Unique And Special Properties
Home buyers or high end luxury homes or unique properties with no comparable sales can qualify for portfolio loan programs. Bank Statement Mortgage Loans for self employed borrowers are also classified under Portfolio Loan Programs.
- If that is the case, the chances are that borrowers will not qualify for a conforming conventional or FHA mortgage loan.
- On conforming conventional mortgage loans and FHA insured mortgage loans, there needs to be at least three recent nearby comparable sales on the appraisal.
- If there are no three nearby recent appraisals, the mortgage loan borrower cannot qualify for that particular property under government or conventional loans.
- On cases like these, a luxury home purchaser needs to obtain a portfolio loan from a portfolio loan mortgage lender.

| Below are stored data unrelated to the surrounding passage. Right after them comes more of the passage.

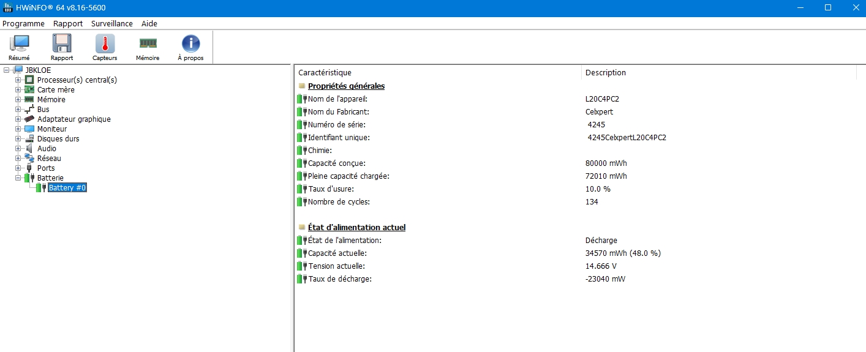Select Battery #0 in the tree
This screenshot has width=866, height=352.
[67, 188]
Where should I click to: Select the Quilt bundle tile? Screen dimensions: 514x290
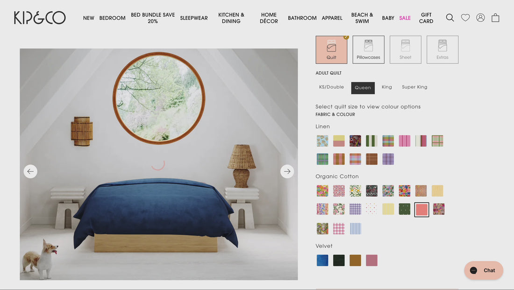click(x=331, y=50)
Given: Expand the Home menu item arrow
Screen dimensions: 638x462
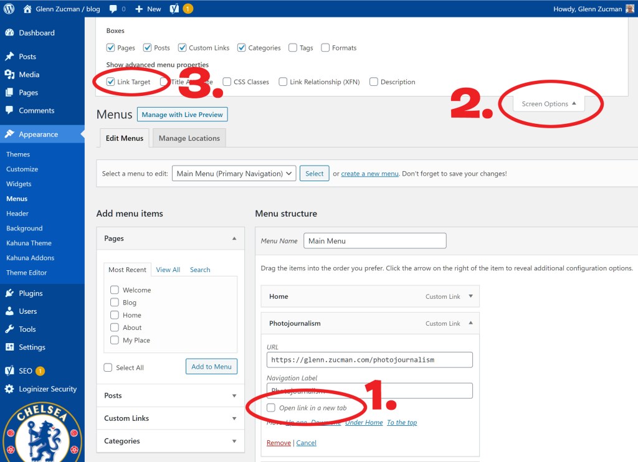Looking at the screenshot, I should 470,297.
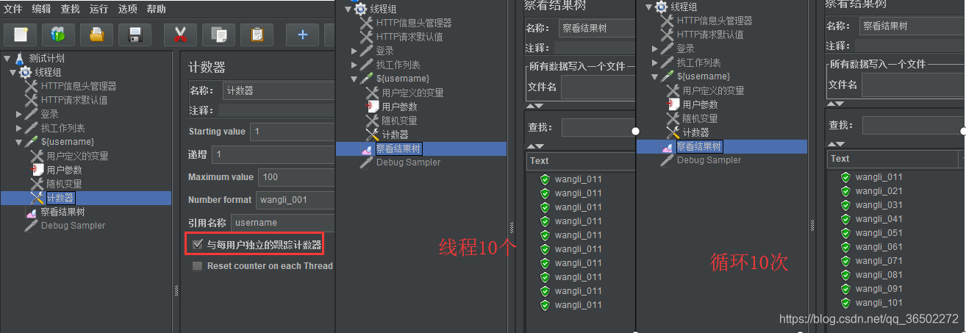Select Debug Sampler in left tree
Image resolution: width=966 pixels, height=333 pixels.
73,226
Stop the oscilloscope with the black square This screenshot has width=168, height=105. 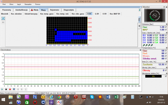click(x=6, y=89)
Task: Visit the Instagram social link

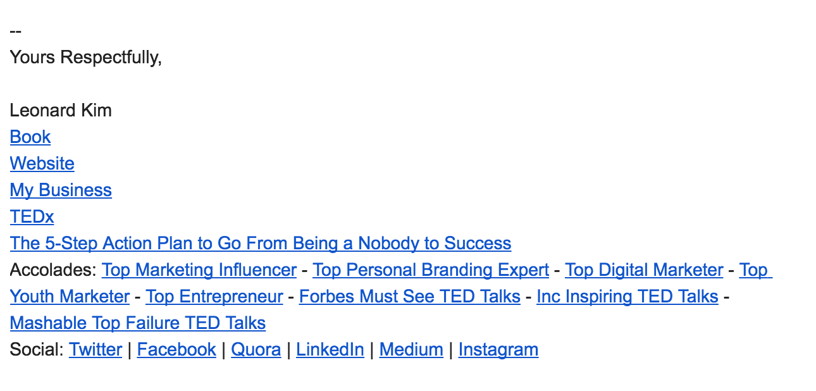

Portfolio Lending Guidelines Are Different
Any unique or odd residential properties will have a hard time getting comparable on an appraisal. Each portfolio lender has their own lending requirements.
- On cases where there are no appraisal comparable, the best bet a mortgage loan borrower has is to seek the guidance of a mortgage broker so the broker can match the mortgage loan borrower with a portfolio loan lender.
- With Bank Statement Mortgage Loans For Self Employed borrowers, there are lenders that require 24 months bank statements while a few lenders require 12 months bank statements.
- There are no waiting period after bankruptcy, foreclosure, short sale with NON-QM Loans.
- The Gustan Cho Team offers no-doc fix and flip portfolio loans and non-doc investment property loans where income documentation is not required by borrowers.